■ GIVEN PASSAGE ■
.....

But, this is all about the opener and how the Badgers will line up. So, let’s take a look at how the depth chart may look when it is released prior to the game.
Alex Hornbrook; Jack Coan
Any questions as to Hornibrook’s status as a starter were put to rest quickly this offseason — due in large part to his performance against Miami (FL) in the Orange Bowl. Fall camp was about the backup spot, and Coan rebounded from a so-so spring to easily take claim of the second spot on the roster. UW has to feel it is in good hands with its QB situation overall.
Jonathan Taylor; Taiwan Deal
If there was a surprise this fall, it was the fact that veteran running back Taiwan Deal looked like a new man. Following so many ankle problems, many wondered if he still had it in him to be a big part of the offense. He looked great in camp and running back coach John Settle made it clear that by the end of the open part of camp, Deal was in line for the primary backup role behind Taylor. Speaking of Taylor, he added a much better pass-catching game to his skill set and that has to be terrifying to opponents.

.....

■ MATERIAL ■
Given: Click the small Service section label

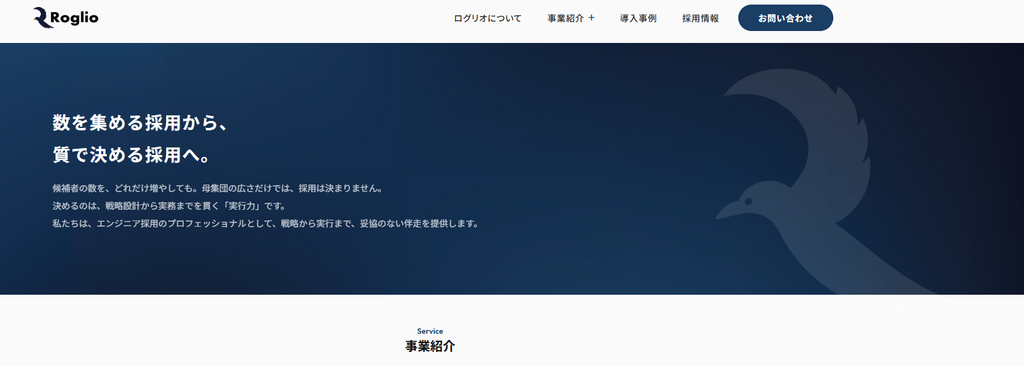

.....

■ SET PROBLEM ■
Answer these questions from the Badgers depth chart passage, one a line, marked 1., 2., 3.:
1. Which bowl game performance is credited with settling the starting quarterback question?
2. Which quarterback claimed the backup spot in fall camp?
3. Which running back coach made it clear that Deal was in line for the primary backup role?

■ OUTPUT BELOW ■
1. The Orange Bowl against Miami (FL)
2. Jack Coan
3. John Settle